Statistical analysis
Group differences on each dependent measure were evaluated using one-way ANOVA with a least significant differences post hoc analysis. Pearson-product moment correlations were also performed to determine significant relationships among variables. A multiple linear stepwise regression analysis was run to help identify factors that may distinguish those who develop CNA from those who do not. All analyses were run using SPSS 18.0 software (SPSS Inc., Chicago, IL) with significance set at P < 0.05.
RESULTS
We evaluated 80 adult men, aged 55.3 ± 9.0 years, consisting of 30 healthy control subjects, 30 type 2 diabetic patients, and 20 type 2 diabetic patients diagnosed with stage 2 CNA. According to the classification scheme of Sanders and Frykberg (16) to describe neuropathic osteoarthropathy patterns of joint involvement, 28% of CNA patients displayed pattern 2 (tarsometatarsal/Lisfranc’s joint involvement), 45% displayed pattern 3 (midtarsal and naviculocuneiform joint involvement), and 27% displayed pattern 4 (ankle and subtalar joint involvement).
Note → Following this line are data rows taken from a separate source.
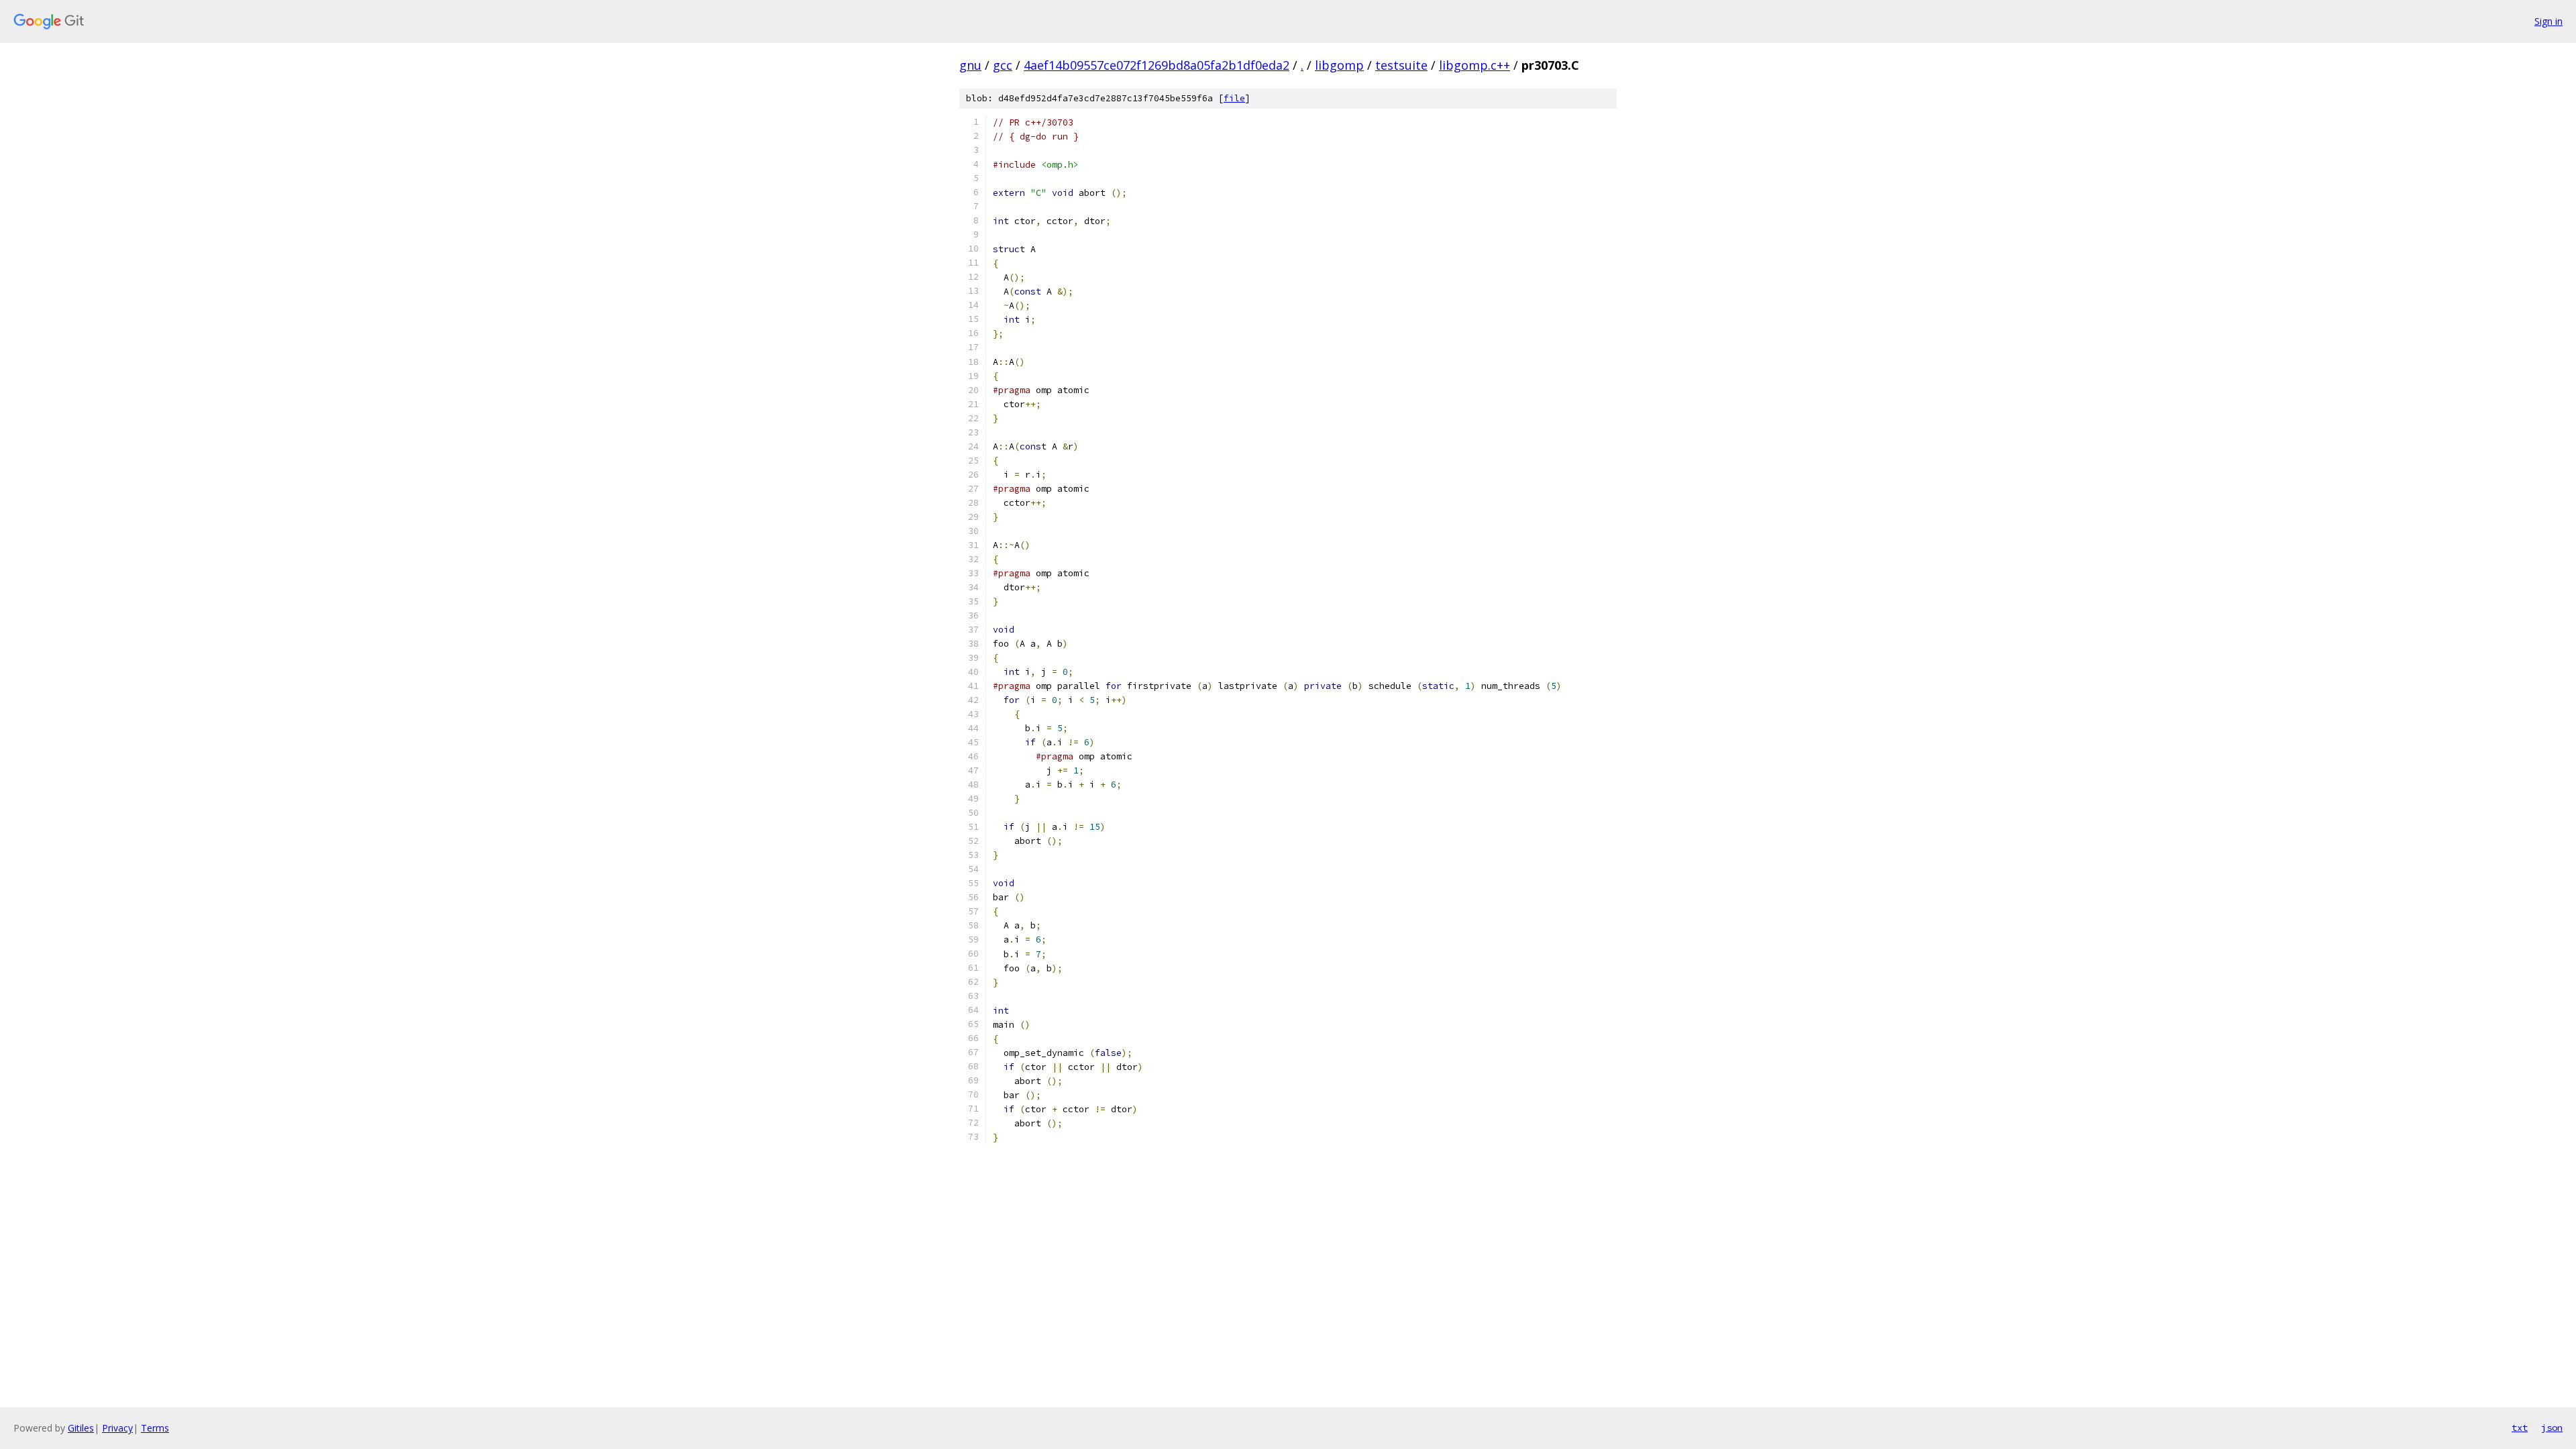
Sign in (2548, 21)
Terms (155, 1427)
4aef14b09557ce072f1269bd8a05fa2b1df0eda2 (1156, 65)
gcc (1002, 65)
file (1234, 98)
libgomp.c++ (1474, 65)
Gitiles (81, 1427)
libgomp (1339, 65)
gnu (970, 65)
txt (2520, 1427)
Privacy (117, 1427)
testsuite (1401, 65)
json (2552, 1427)
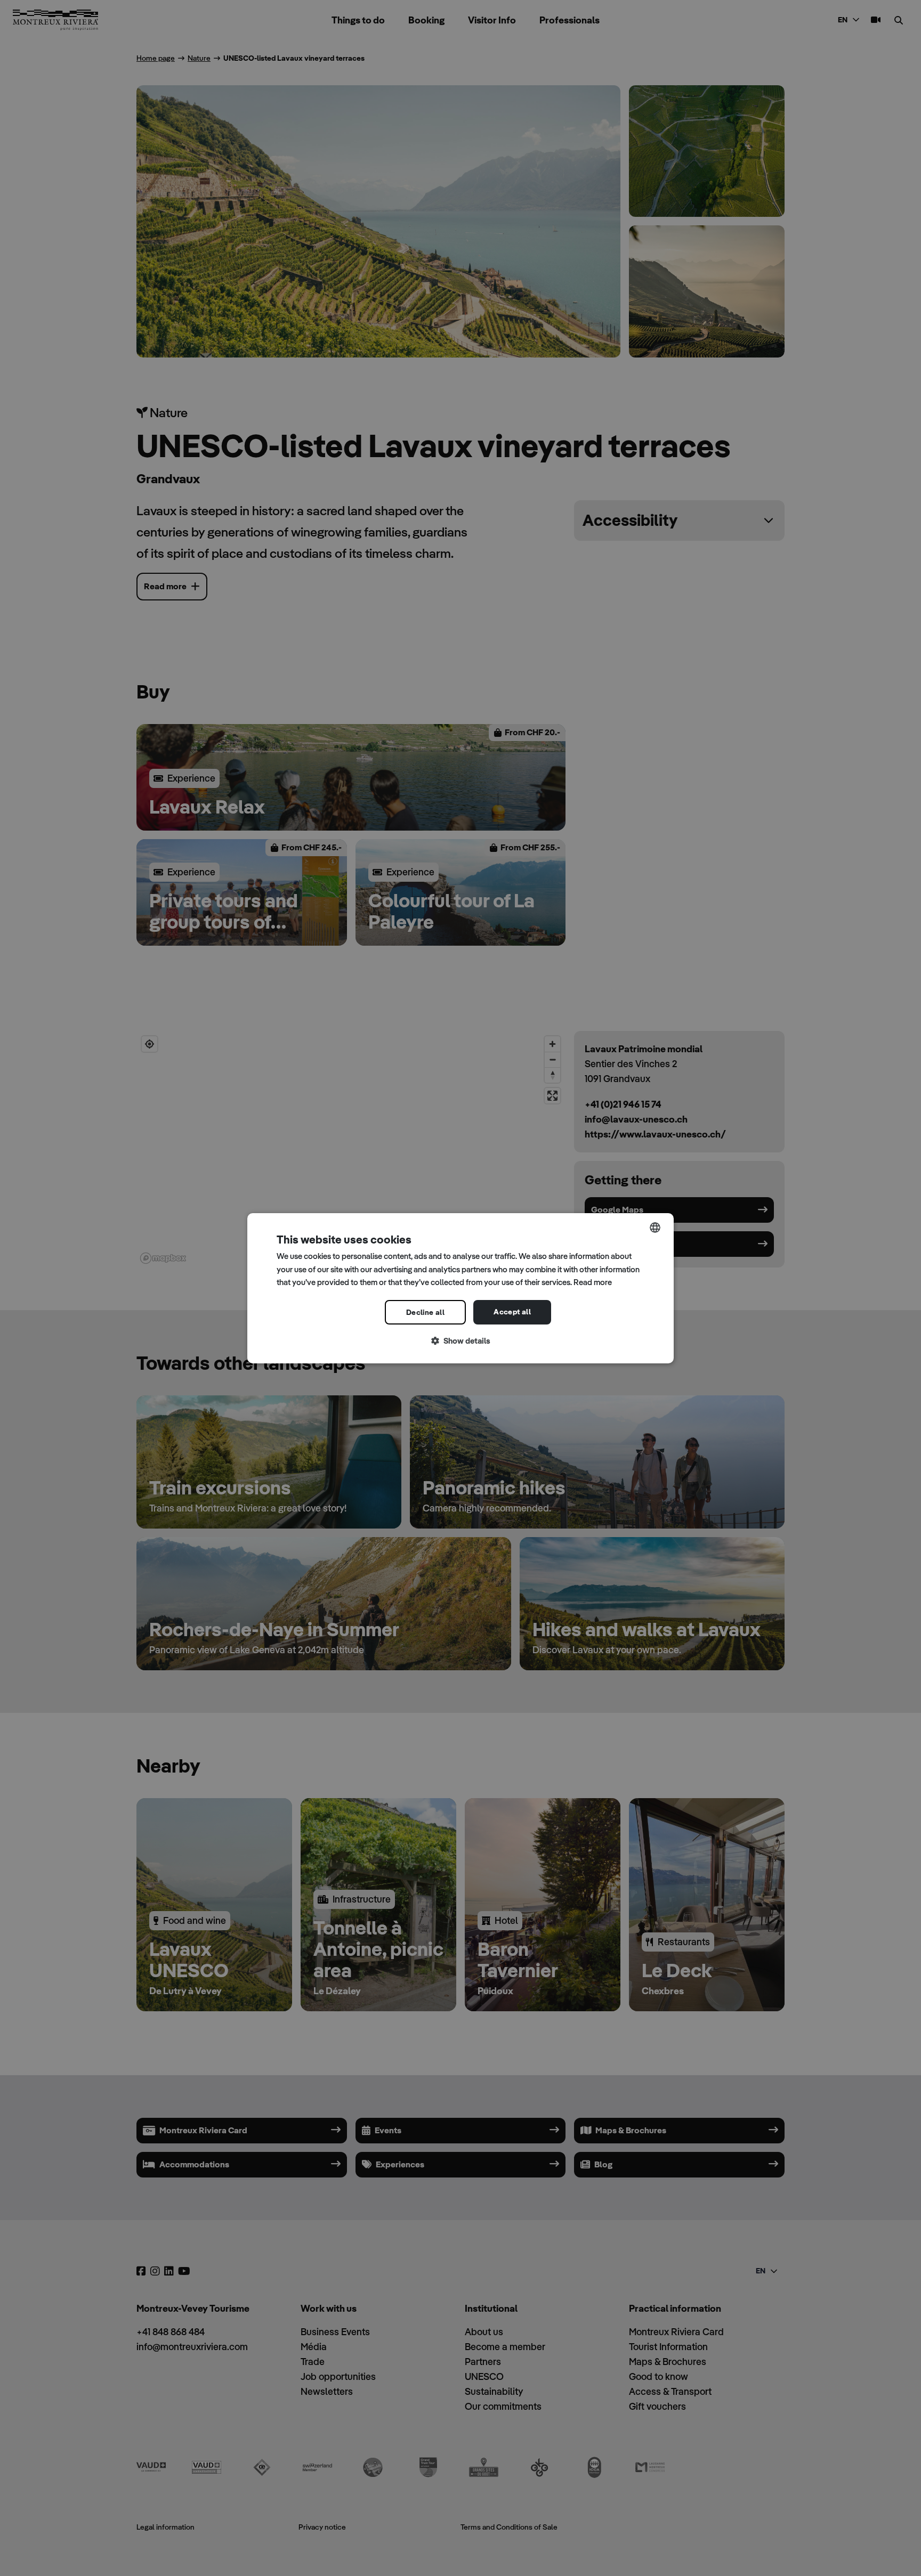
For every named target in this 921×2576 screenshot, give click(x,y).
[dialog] (460, 1288)
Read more (592, 1282)
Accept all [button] (512, 1312)
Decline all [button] (425, 1312)
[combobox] (655, 1227)
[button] (460, 1341)
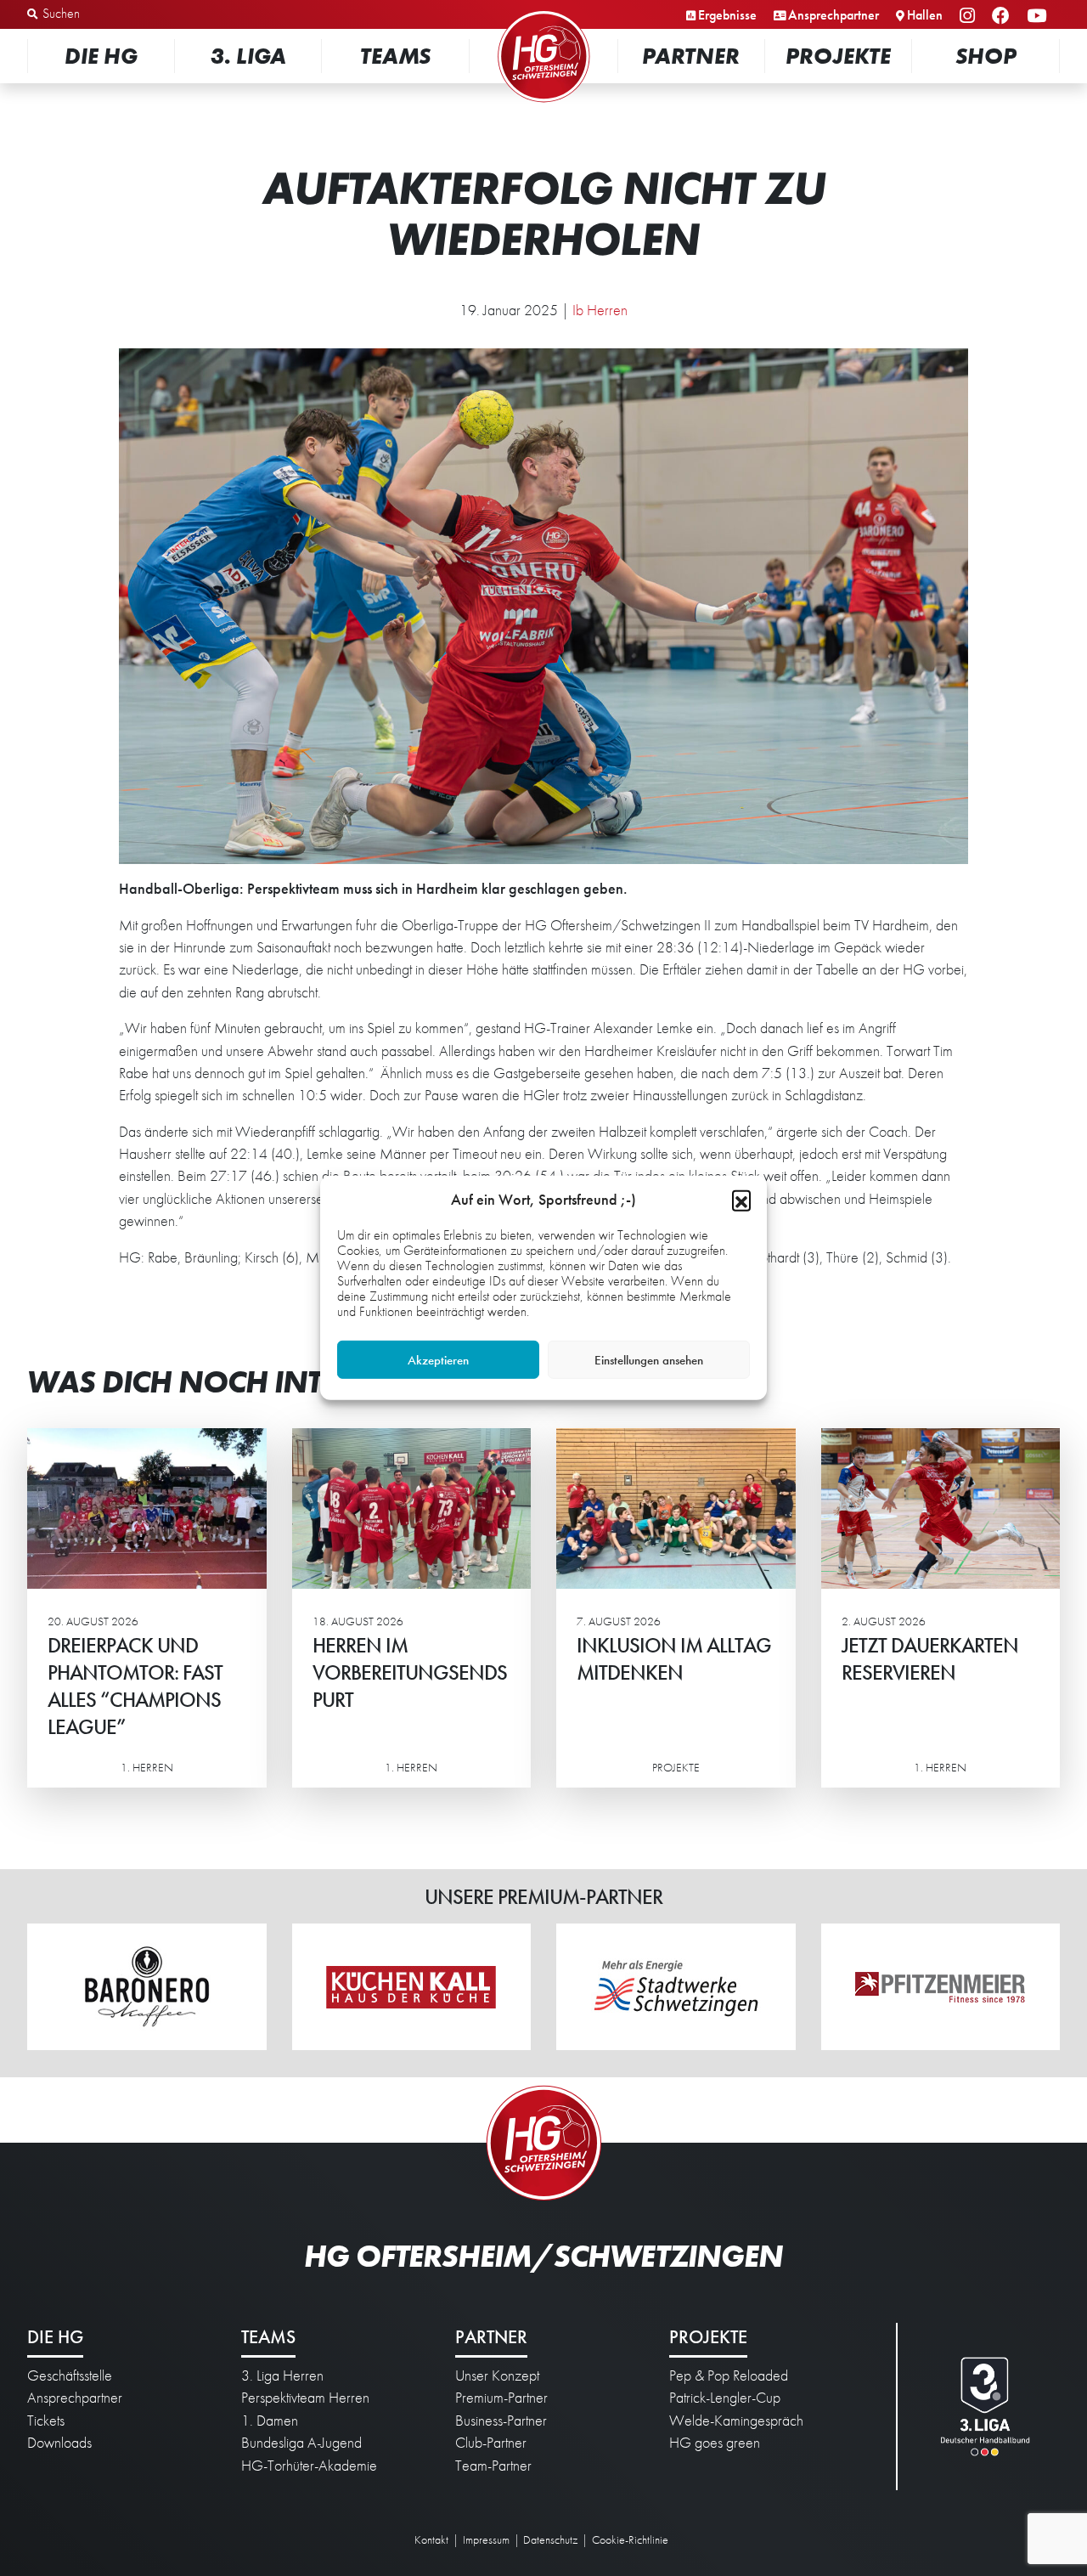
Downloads (59, 2442)
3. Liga (248, 56)
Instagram (969, 16)
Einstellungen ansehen (648, 1360)
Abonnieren (918, 2499)
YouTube (1039, 16)
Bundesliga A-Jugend (301, 2442)
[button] (741, 1199)
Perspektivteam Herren (305, 2397)
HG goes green (714, 2442)
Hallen (925, 15)
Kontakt (431, 2539)
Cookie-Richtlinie (630, 2539)
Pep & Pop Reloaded (728, 2375)
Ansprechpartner (833, 15)
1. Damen (269, 2420)
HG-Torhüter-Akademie (309, 2465)
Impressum (486, 2539)
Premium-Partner (501, 2397)
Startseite (543, 12)
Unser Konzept (497, 2375)
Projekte (838, 56)
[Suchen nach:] (115, 14)
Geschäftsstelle (69, 2375)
No patients were classified as pattern 1 (forefoot) or pattern 5 (calcaneus), which might have otherwise interfered with the measurement of BMD or calcaneal stiffness, or both.
CNA patients had similar duration of diabetes but higher HbA1c levels than their counterparts with diabetes (8.3 ± 1.6 vs. 7.0 ± 2.9%, Table 1). Fasting serum blood urea nitrogen and creatinine values for all diabetic and CNA patients were within the normal reference ranges. CNA and diabetic patients were slightly older, had a greater BMI, and a higher waist-to-hip ratio than control subjects. Systolic blood pressure was higher in CNA subjects than in diabetic or control participants.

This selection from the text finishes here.